Binder jet printing is well suited for affordable, high-volume production of complex parts
Binder jetting is well suited for producing the most complex geometries with the throughput needed to drive high-volume production comparable to traditional manufacturing methods, such as metal injection molding (MIM) and metal casting. Binder jetting for metals, ceramics and composite powders is capable of a variety of output forms, including bonded, porous, infiltrated and high-density (97+%) sintered product forms.
Metal materials yield part densities comparable to metal injection molding
Binder jet 3D printing can produce part densities comparable to traditional manufacturing and often better than MIM or common powder metallurgy. Shapeways offers two materials that are designed for optimum results using binder jet printing: X1 Metal 4201 – an affordable, highly durable steel and bronze matrix combination, as well as a high-density 316L stainless steel with MIM properties.
Metal 3D Printing really stands out when making parts or products from advanced materials, such as titanium, which can be prohibitively expensive when relying on traditional manufacturing methods. Metal 3DP also is attractive when working with alloys that require extremely high cooling rates.
Metal 3D printing dramatically reduces waste
No matter the industry or product, finding ways to do business in an eco-friendly manner has become a top enterprise priority. While traditional manufacturing methods typically rely on cutting and trimming away materials that then are discarded, binder jet metal 3D printing significantly reduces waste. This facilitates the production of parts featuring organic shapes and complex geometries with a level of precision that doesn’t generate debris volumes that must be cleaned, recycled and discarded. Moreover, ExOne recycles its powders and binders to provide heightened sustainability of its materials, processes and machines.

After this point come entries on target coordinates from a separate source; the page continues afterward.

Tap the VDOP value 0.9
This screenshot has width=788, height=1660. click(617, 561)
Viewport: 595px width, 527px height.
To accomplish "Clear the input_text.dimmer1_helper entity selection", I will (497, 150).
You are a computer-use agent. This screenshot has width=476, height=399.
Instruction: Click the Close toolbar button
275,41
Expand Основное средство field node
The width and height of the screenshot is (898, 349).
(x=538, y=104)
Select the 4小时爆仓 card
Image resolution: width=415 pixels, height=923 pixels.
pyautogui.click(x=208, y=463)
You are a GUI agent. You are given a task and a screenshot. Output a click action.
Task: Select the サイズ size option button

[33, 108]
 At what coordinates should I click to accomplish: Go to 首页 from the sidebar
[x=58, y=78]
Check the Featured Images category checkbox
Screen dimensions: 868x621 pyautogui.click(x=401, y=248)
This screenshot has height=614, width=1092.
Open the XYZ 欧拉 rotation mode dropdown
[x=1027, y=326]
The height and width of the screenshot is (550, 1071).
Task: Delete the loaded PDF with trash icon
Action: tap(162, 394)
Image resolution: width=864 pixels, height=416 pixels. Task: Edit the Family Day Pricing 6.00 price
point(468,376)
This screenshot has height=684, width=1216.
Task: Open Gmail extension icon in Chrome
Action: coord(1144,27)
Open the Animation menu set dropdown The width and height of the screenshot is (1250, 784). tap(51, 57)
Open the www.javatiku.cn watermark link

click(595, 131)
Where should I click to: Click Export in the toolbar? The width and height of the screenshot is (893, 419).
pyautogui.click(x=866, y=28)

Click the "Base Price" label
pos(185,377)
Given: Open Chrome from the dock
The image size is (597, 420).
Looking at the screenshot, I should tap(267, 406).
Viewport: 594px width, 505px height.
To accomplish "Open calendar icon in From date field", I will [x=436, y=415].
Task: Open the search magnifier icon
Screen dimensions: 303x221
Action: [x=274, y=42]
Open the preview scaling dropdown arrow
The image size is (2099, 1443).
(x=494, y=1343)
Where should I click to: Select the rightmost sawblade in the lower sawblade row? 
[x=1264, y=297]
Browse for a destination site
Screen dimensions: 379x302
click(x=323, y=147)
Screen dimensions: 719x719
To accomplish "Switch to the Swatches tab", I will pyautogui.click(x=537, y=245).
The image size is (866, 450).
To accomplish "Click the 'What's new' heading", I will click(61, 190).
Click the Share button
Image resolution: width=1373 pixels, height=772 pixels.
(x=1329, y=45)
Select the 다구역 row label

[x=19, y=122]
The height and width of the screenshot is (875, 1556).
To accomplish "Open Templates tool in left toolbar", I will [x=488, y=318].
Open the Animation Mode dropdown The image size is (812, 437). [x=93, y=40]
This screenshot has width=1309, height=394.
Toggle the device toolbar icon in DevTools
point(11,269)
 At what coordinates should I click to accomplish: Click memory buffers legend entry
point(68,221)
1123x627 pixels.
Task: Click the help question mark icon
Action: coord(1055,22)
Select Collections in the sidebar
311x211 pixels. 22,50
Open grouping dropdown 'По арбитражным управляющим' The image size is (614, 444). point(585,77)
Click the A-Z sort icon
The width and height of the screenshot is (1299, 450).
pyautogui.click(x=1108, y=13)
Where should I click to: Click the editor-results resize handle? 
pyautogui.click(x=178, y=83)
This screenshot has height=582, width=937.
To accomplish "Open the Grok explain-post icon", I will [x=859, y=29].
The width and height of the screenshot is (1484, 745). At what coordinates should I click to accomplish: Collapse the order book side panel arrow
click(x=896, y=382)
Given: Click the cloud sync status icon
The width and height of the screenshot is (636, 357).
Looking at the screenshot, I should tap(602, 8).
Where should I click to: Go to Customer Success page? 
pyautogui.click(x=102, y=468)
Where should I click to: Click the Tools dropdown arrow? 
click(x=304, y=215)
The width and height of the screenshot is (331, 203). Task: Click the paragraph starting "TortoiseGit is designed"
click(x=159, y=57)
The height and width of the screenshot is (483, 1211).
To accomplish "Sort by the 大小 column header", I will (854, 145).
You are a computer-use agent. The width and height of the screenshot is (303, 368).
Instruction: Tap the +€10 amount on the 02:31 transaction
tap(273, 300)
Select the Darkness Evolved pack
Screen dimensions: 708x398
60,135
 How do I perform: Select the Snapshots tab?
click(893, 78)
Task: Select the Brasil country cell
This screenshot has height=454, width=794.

Designing for binder jet printing requires best practices
To ensure optimal results, it’s important to follow best practices for determining and addressing critical product design considerations, encompassing wall thickness, font and detail, interior holes and cavities, inside corners as well as knife and pointed edges. Shapeways leverages its expertise working with the latest materials and technologies, along with experience supporting the most demanding applications, to address top design parameters while giving designers the freedom to produce parts previously not possible with traditional manufacturing methods.
Shapeways experts are available to share further insights on tips, technologies and solutions for maximizing metal additive manufacturing and binder jet printing.
Shapeways’ digital manufacturing platform offers customers access to high quality manufacturing from start to finish through automation, innovation and digitization. The company’s purpose-built software, wide selection of materials and technologies, and global supply chain lower manufacturing barriers and speed delivery of quality products. Shapeways’ digital manufacturing services have empowered more than one million customers worldwide to produce more than 21 million parts using 11 different technologies and 90 different materials and finishes. Headquartered in New York City, Shapeways has ISO 9001-compliant manufacturing facilities in Long Island City, N.Y., and the Netherlands and a network of innovative partners around the globe. It was founded in 2008 and spun-out of the Lifestyle Incubator of Royal Philips Electronics in 2010. Investors include Lux Capital, Union Square Ventures, Andreessen Horowitz, INKEF Capital, Index Ventures and Hewlett Packard Ventures.